Group	Intervention	Description
Cohort A	IDH305	Neoadjuvant administration of IDH305 at 550 mg BID for 6 weeks followed by surgical resection at 6 weeks. If there is no evidence of progressive disease at 6 weeks (clinical, radiographic or histopathologic exam), the patient will continue on IDH305 at 550 mg BID post-operatively for a maximum of 11 additional 28 day cycles. Subsequent assessment of disease will occur every 2 months starting in Cycle 2.
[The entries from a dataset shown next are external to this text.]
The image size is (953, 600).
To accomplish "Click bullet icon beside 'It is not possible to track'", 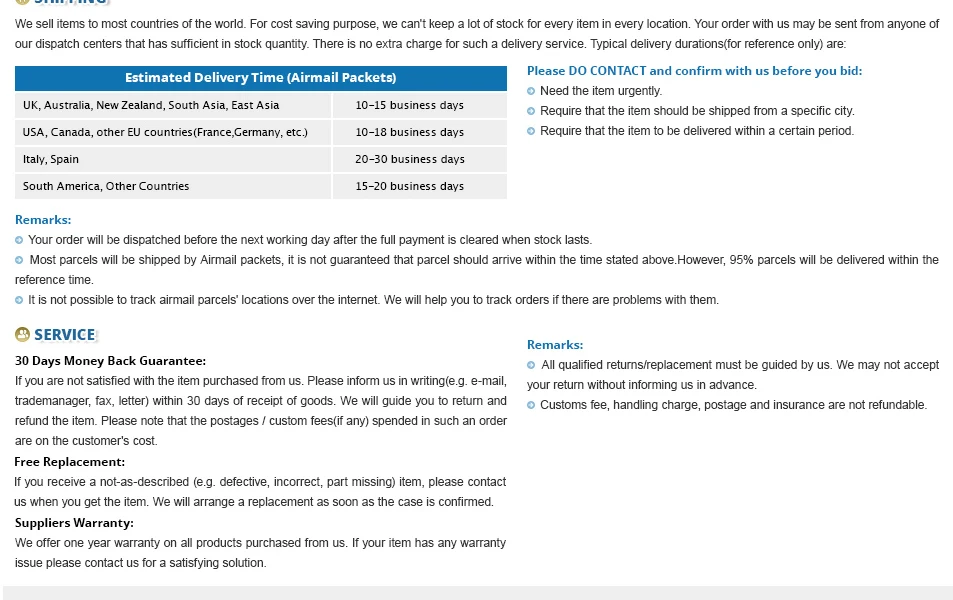I will pyautogui.click(x=19, y=300).
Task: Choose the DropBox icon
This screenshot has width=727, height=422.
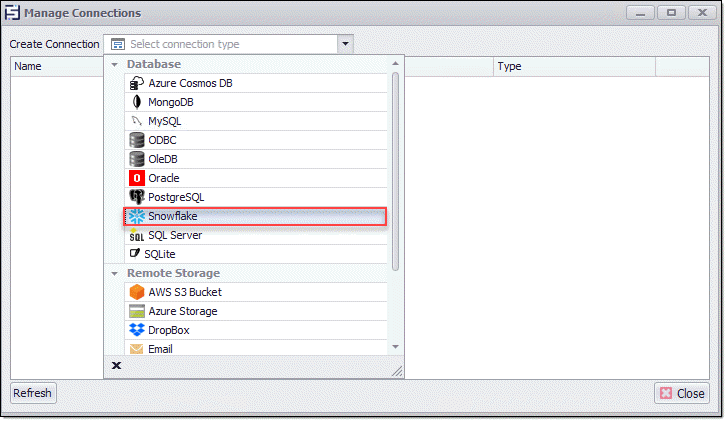Action: (x=137, y=330)
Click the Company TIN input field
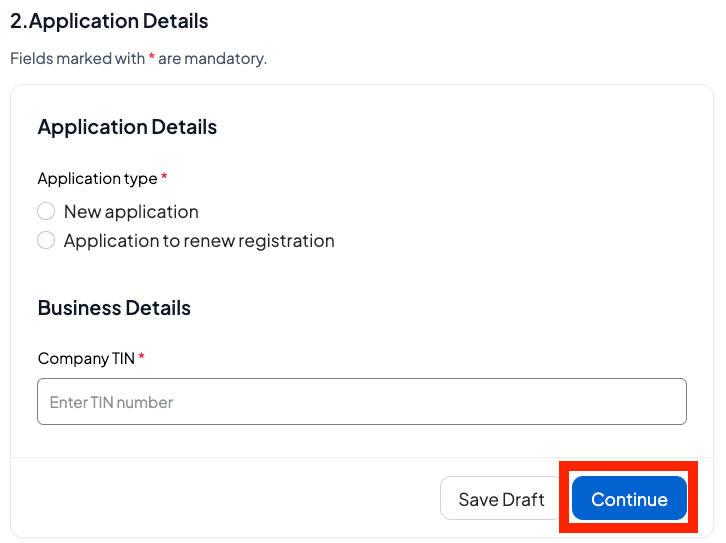Image resolution: width=726 pixels, height=543 pixels. (x=361, y=401)
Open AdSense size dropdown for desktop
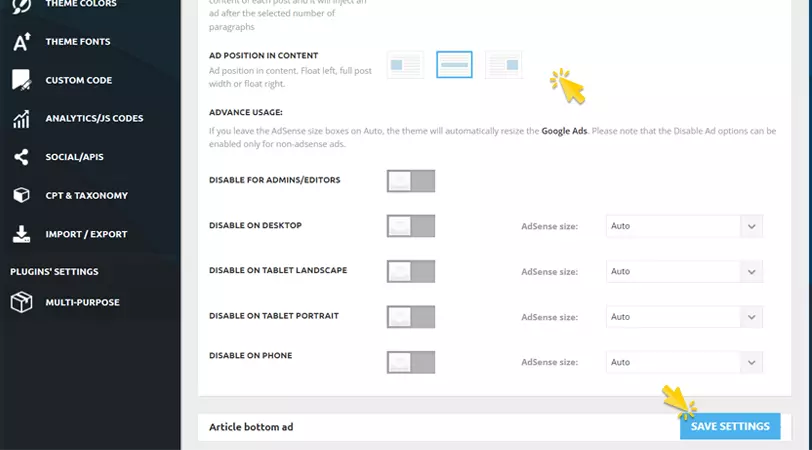Image resolution: width=812 pixels, height=450 pixels. (x=684, y=226)
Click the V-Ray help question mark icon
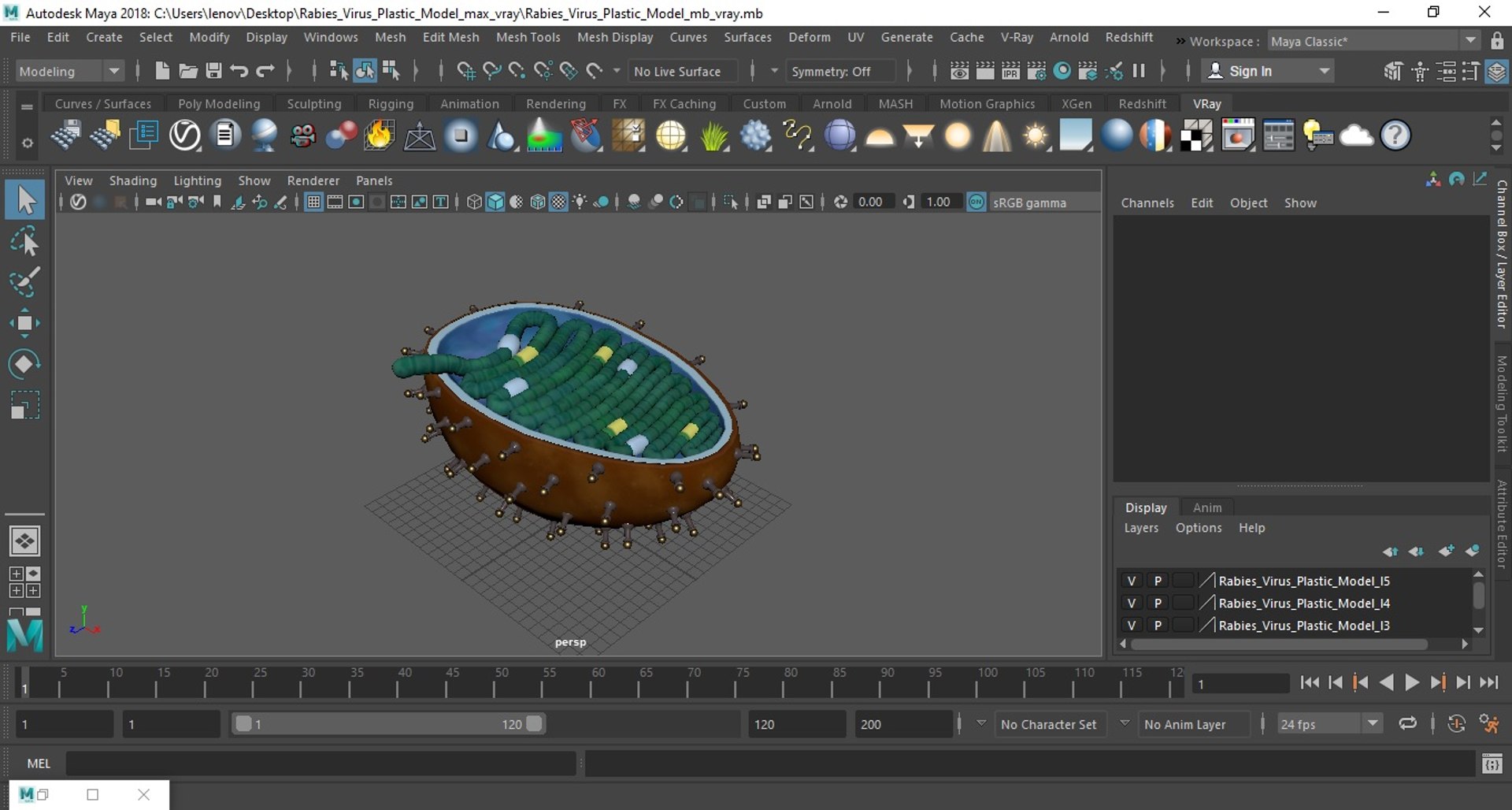The image size is (1512, 810). pos(1395,136)
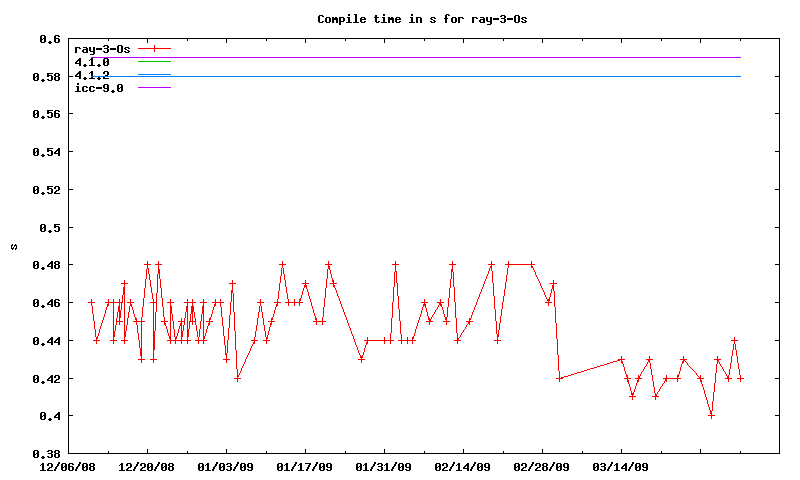Click the lowest data point at 0.4
Screen dimensions: 800x480
pos(712,415)
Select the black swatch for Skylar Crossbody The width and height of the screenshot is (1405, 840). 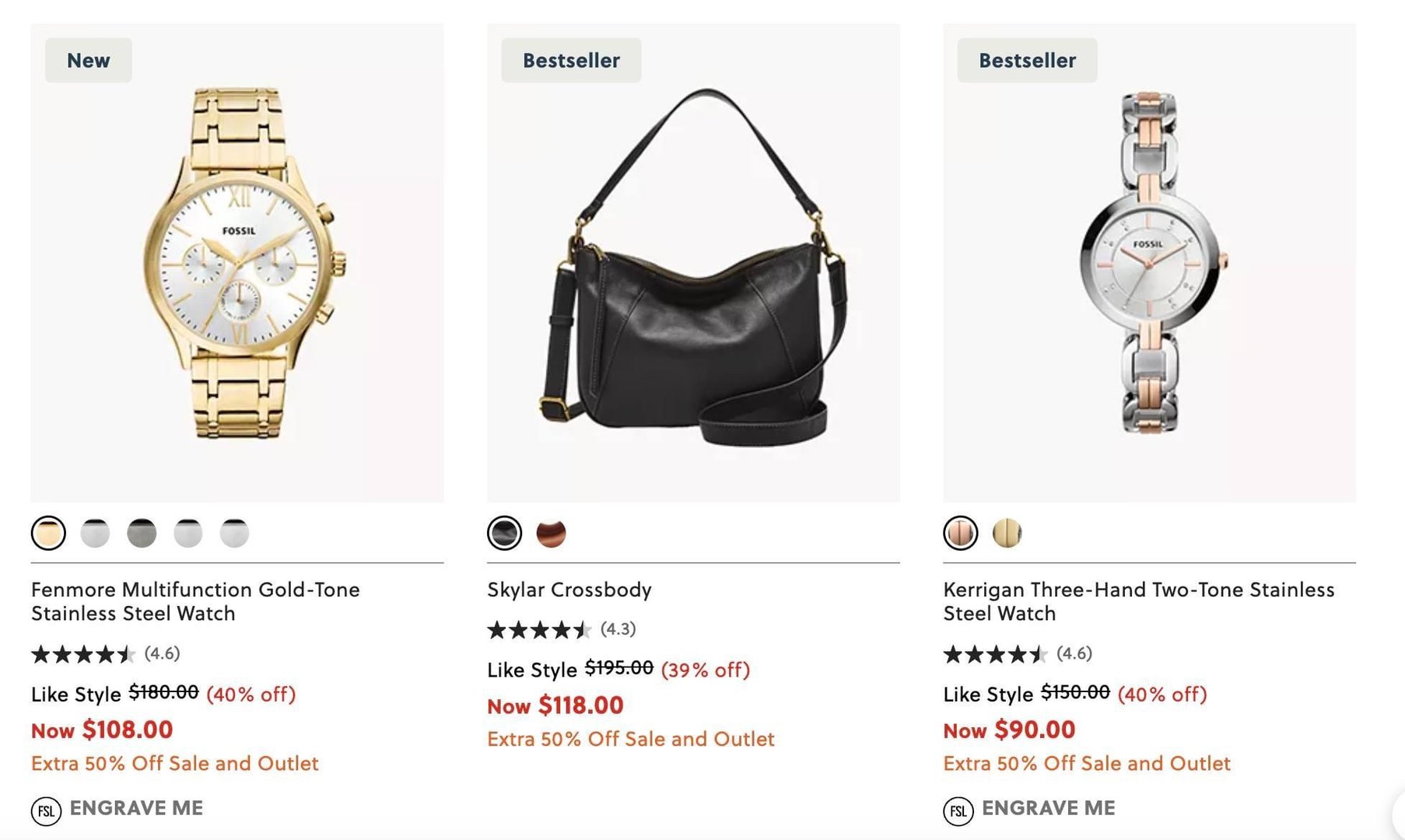(504, 534)
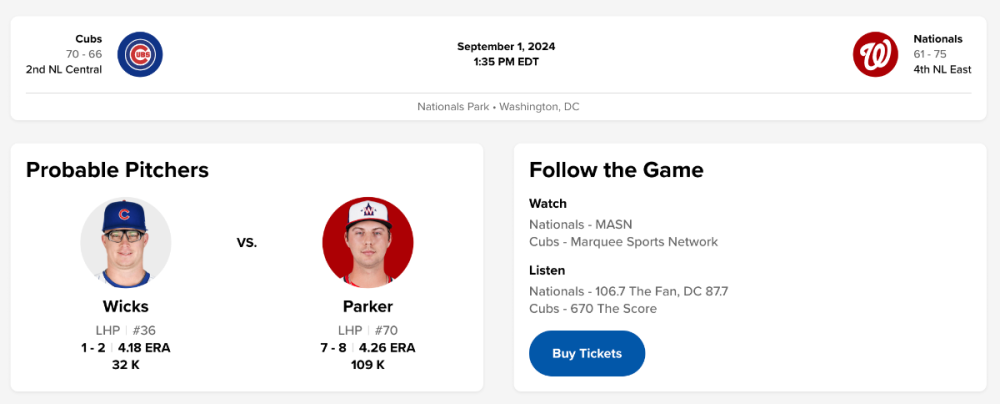This screenshot has height=404, width=1000.
Task: Click Nationals - MASN watch listing
Action: pyautogui.click(x=580, y=224)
Cohort B	IDH305	Patients who have inoperable tumors but measurable 2HG pre-treatment will be treated with IDH305 at 550 mg BID x 6 weeks. If there is adequate sustained knockdown of 2HG on MRS and disease is stable or improved, then the patient will continue on treatment for a maximum of 11 additional 28 day cycles.

Primary Outcome Measures

Name	Time	Method
IDH305 treatment of 2HG	Twice a day for 6 weeks for a maximum of 11 additional 28 day cycles	Number of participants treated with IDH305 leads to sustained knockdown of 2HG by MR spectroscopy from Baseline.
2HG response to IDH305	Every 112 days, up to 365 days	Number of participants with radiographic and clinical response to knockdown of 2HG by IDH305 compared to Baseline.